Required action
Scan the entries below for "radio" and copy each line that holds it.

Provided data
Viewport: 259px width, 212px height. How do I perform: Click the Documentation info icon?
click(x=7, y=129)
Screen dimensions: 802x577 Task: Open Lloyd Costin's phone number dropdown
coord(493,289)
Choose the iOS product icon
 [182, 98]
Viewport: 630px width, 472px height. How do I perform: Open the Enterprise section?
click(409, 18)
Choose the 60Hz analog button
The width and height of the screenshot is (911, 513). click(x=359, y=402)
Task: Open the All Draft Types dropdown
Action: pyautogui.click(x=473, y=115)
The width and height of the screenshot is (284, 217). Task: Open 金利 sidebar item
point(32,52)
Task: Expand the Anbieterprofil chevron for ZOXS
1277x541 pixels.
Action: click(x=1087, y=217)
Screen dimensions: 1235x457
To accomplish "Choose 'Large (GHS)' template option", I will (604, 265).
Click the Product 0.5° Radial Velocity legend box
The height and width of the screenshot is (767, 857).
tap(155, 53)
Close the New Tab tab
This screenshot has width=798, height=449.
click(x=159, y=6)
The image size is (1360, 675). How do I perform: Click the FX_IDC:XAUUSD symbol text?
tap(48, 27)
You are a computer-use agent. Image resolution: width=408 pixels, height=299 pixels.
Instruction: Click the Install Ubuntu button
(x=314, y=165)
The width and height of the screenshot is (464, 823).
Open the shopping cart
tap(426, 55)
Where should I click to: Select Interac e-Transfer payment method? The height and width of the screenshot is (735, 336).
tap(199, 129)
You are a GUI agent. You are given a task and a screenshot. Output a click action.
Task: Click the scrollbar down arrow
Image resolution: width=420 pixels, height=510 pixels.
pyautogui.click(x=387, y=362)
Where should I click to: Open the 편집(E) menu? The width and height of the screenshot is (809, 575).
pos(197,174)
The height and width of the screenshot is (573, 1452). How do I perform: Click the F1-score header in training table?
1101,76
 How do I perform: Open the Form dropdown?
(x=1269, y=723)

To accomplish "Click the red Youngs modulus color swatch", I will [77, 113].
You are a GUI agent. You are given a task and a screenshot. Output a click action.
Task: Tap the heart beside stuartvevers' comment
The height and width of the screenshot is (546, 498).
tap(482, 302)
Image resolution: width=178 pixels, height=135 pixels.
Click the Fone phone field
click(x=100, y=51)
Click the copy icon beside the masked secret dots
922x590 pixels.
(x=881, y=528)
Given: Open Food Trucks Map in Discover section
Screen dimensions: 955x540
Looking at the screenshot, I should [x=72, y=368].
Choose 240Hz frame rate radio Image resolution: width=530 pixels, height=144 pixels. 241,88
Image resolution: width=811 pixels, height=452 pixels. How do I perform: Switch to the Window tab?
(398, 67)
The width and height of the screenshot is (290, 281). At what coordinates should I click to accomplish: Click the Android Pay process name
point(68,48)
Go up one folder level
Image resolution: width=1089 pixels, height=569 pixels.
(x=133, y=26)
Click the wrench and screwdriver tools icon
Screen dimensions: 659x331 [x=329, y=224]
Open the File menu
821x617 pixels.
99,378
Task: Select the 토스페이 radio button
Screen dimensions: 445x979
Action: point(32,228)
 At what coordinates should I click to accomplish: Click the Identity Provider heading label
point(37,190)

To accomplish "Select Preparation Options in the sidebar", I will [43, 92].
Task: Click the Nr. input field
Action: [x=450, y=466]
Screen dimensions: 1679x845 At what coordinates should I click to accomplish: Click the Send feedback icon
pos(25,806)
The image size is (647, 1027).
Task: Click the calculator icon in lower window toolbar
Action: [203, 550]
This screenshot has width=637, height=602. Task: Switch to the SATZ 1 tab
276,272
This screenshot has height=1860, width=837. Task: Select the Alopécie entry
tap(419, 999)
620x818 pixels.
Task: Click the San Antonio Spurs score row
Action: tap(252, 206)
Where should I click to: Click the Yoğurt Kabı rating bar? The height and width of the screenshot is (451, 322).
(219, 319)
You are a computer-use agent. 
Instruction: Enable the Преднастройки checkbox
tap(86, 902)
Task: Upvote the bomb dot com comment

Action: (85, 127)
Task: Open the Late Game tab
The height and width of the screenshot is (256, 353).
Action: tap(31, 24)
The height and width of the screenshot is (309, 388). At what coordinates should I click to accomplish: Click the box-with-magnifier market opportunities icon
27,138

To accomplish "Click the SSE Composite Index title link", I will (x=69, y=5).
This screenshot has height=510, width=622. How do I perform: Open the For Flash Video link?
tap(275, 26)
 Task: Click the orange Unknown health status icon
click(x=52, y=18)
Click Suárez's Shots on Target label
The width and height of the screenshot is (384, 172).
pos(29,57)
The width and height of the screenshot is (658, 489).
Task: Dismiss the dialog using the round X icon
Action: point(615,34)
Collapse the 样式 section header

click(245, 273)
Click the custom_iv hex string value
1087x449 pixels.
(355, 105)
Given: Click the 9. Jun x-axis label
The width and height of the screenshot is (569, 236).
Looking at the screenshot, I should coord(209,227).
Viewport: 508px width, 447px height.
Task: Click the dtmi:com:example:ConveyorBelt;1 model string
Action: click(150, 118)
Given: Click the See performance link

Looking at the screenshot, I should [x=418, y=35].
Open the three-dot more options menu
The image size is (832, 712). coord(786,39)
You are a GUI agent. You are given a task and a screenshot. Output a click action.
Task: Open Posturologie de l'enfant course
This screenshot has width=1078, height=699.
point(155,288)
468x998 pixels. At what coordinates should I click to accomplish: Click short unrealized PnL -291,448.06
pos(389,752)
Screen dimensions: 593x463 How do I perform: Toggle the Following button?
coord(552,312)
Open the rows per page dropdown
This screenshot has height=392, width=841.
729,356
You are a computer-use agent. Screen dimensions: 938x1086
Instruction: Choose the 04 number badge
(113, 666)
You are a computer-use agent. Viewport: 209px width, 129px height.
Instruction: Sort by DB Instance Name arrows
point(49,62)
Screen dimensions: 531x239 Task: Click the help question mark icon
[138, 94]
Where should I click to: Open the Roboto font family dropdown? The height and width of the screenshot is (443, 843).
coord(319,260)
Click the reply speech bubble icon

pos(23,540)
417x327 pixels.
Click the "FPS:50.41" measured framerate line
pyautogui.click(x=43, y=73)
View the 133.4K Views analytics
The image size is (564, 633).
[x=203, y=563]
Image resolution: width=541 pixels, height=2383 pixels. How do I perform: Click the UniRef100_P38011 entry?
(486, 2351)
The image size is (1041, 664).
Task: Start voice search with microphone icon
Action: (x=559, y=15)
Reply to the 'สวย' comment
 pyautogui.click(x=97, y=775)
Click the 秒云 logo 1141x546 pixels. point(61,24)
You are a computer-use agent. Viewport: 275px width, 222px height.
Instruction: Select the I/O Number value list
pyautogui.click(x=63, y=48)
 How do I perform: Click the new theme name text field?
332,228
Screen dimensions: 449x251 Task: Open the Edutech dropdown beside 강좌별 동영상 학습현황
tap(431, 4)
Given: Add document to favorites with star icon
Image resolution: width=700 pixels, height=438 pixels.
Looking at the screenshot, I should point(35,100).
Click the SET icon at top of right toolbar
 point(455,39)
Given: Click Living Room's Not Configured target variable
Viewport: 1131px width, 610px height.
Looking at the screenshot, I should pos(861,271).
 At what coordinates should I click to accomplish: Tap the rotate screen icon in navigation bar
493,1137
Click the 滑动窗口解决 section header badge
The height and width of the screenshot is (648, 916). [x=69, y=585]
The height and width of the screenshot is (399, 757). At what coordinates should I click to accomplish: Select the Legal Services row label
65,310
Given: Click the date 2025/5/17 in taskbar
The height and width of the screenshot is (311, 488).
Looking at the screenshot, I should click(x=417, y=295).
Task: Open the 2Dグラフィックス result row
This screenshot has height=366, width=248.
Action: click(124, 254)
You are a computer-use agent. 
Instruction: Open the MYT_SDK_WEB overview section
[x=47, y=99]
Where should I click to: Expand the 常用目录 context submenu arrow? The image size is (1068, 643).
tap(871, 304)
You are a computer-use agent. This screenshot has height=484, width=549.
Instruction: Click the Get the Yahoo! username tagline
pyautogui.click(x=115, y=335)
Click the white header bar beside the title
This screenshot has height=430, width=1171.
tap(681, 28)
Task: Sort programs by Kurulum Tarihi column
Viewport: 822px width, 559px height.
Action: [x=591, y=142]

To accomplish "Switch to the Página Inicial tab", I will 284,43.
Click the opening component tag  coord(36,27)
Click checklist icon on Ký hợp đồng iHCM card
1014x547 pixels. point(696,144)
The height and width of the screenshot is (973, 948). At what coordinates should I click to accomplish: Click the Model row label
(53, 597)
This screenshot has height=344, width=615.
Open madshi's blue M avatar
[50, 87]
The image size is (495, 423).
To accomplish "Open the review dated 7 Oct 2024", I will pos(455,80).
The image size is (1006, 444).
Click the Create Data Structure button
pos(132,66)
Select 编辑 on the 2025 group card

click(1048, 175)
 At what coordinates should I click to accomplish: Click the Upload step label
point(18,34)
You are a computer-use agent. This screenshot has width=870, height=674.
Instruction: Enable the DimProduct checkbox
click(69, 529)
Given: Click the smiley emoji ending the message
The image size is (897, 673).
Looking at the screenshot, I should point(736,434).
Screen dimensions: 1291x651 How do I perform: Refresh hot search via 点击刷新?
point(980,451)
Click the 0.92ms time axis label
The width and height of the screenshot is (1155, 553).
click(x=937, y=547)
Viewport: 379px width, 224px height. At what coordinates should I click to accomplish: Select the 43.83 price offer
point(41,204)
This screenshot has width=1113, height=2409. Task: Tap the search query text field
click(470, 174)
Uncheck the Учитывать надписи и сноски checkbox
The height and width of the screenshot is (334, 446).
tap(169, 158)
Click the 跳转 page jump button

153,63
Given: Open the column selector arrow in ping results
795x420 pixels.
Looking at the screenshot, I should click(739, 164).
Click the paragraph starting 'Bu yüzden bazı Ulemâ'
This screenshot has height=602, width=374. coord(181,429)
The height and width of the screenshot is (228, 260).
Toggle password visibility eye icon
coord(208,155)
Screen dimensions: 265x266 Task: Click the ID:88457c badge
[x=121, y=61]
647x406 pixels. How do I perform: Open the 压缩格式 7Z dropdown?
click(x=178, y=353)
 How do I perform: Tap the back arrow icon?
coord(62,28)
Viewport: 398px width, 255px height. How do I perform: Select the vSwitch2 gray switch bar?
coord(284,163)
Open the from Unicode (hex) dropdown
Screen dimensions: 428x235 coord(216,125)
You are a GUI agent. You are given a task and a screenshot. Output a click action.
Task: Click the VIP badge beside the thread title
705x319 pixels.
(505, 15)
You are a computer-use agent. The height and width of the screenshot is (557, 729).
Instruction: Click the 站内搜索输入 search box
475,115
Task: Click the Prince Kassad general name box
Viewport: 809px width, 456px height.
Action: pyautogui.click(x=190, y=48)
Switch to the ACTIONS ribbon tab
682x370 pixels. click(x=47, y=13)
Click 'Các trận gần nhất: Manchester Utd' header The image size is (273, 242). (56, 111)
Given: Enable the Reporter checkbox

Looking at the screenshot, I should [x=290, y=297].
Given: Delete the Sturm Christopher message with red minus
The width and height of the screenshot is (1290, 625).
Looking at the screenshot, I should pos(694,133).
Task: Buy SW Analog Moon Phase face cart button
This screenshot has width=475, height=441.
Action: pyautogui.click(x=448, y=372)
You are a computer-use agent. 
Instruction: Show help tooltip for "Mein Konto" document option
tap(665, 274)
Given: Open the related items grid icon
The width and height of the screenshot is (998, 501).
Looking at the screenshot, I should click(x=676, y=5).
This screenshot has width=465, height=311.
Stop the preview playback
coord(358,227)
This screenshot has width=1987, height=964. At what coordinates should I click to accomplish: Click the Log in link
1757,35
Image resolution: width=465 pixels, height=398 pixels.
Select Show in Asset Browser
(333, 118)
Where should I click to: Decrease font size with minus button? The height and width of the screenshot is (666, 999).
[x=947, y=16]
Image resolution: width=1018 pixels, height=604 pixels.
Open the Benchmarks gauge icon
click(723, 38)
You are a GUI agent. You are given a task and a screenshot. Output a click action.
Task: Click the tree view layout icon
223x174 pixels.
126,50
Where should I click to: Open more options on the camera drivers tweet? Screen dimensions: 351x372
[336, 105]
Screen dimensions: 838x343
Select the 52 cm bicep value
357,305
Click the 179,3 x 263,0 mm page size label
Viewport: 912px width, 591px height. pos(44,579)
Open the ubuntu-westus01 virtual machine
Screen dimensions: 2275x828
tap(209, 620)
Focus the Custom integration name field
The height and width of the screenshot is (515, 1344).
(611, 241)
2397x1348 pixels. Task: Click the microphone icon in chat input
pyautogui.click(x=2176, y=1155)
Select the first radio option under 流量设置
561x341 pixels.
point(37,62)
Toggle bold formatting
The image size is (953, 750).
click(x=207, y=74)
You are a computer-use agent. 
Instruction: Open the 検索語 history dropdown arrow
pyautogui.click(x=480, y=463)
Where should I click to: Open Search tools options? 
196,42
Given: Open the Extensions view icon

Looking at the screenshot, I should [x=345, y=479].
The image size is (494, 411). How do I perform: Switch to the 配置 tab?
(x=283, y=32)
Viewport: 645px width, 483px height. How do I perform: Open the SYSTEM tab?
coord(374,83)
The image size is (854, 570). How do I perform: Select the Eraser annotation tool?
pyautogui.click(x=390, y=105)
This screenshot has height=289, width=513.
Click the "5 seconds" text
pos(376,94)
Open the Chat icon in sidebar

Solution for this task
Choose 240Hz frame rate radio Image resolution: width=530 pixels, height=144 pixels. 241,88
Task: Select the 토스페이 radio button
Select the first radio option under 流量设置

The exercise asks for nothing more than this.